When I wrote the first drafts of Black Label, I had no idea we’d be in a COVID world, grappling with unthinkable levels of death and devastation. Who could have foreseen we’d be arguing over what’s in the COVID vaccines, if they are effective, or if they allow the government to track your every move? Um—hello? Do you not have a cell phone?

Questioning drug efficacy and circumventing the FDA approval processes are on everyone’s mind now. But three years ago, when I started to put pen to paper, not so much. I came at the subject after talking with writer friends while teaching at the Book Passage Mystery Writers Conference in Corte Madera, California. It came out of a session where we talked about the things that motivate a character. One of the universal factors was fear. Fear of the unknown, fear of losing everything that defined you, and the fear that comes with a loss of control over your life. In Black Label, Jillian’s fear includes the broken trust when you discover a new drug, is killing people. Sounds like some of the narrative out there in social media, doesn’t it?

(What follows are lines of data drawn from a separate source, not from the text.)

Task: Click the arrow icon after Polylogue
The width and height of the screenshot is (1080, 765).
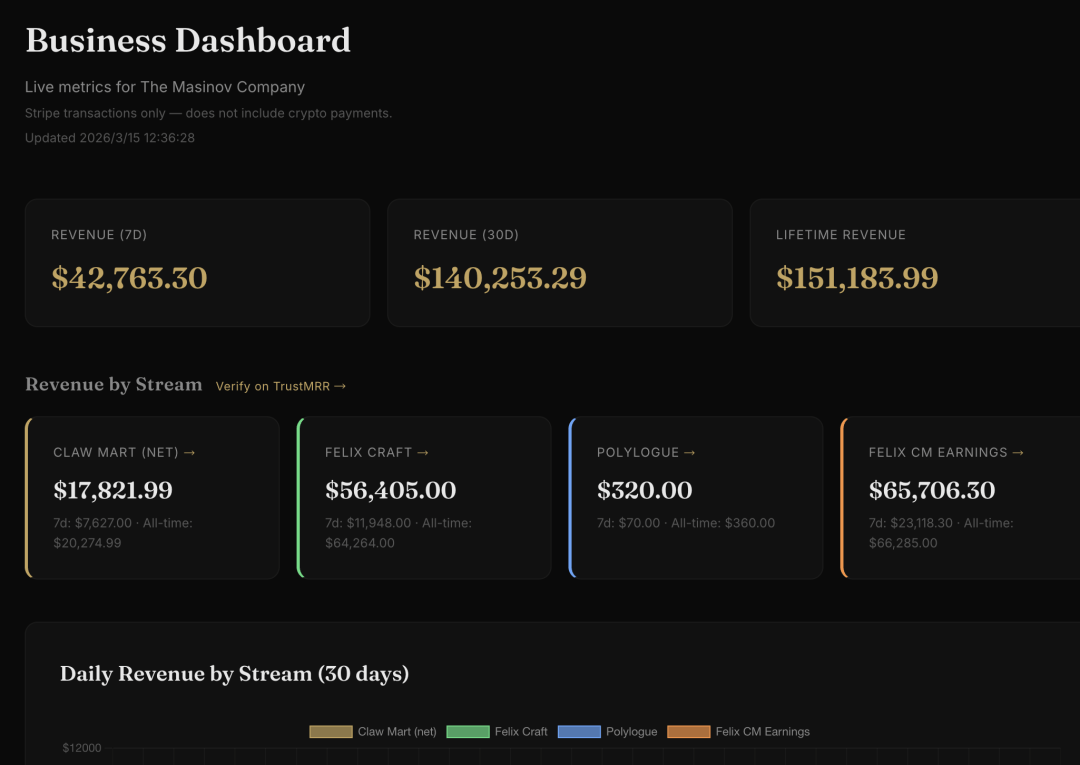Action: click(689, 453)
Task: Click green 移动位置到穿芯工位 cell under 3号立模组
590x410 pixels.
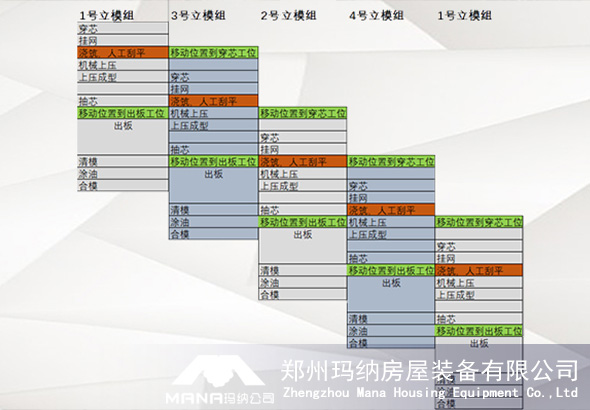Action: click(x=213, y=53)
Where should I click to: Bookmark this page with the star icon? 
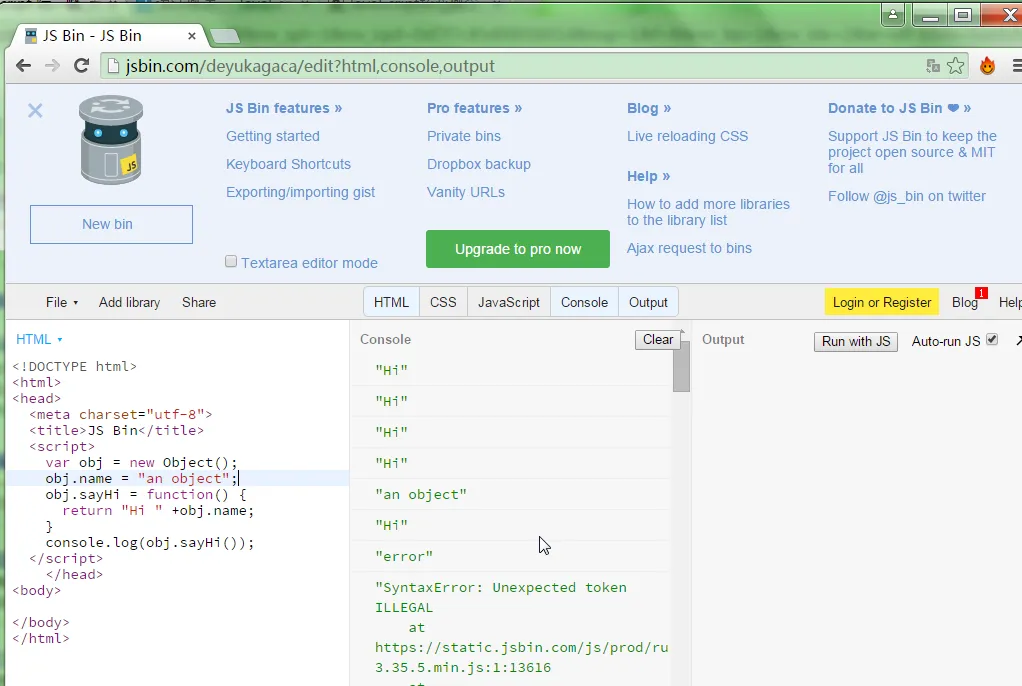pos(956,66)
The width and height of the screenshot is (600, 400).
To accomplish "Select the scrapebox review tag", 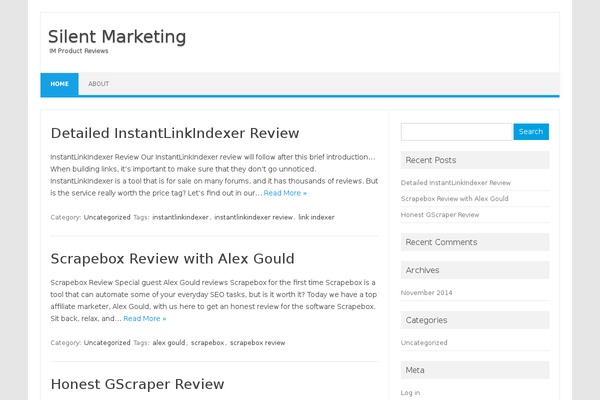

Some readers wanted to know if my spotlight on Big Pharma means I’m an anti-vaxxer. I couldn’t be more pro-vaccine. I got mine the moment I was eligible and encourage everyone I care about to go get theirs.

There was no planning for the collision of Black Label and the COVID vaccine hesitancy.

I didn’t gaze into my Magic 8-Ball and predict that 2021 would be the time to release a book bringing into question what we’re going through now. Timing is everything and I’ll gladly take it.

“It’s always about timing. If it’s too soon, no one understands. If it’s too late, everyone’s forgotten.” ― Anna Wintour

Thanks for having me on Do Some Damage today. Best of luck with your timing!

Find Black Label at your local indie bookstore; at Jim and my indie bookstore, Face in a Book; or on Amazon.

Author James L'Etoile uses his twenty-nine years behind bars as an influence in his novels, short stories, and screenplays. He is a former associate warden in a maximum-security prison, a hostage negotiator, facility captain, and director of California's state parole system. He is a nationally recognized expert witness and consultant on prison and jail operations. L'Etoile's crime fiction work has been recognized by the Creative World Awards, Acclaim Film, and the Scriptapalooza Television Script Competition. Bury the Past was a 2018 Killer Nashville Silver Falchion Award finalist for best procedural mystery of the year. Look for Black Label in July 2021. He is also a frequent contributor to top short story collections.

Major social themes weave through his work, including the world of human trafficking, black market organ transplants, homelessness, domestic terrorism, immigration policy, political corruption, and the pharmaceutical industry.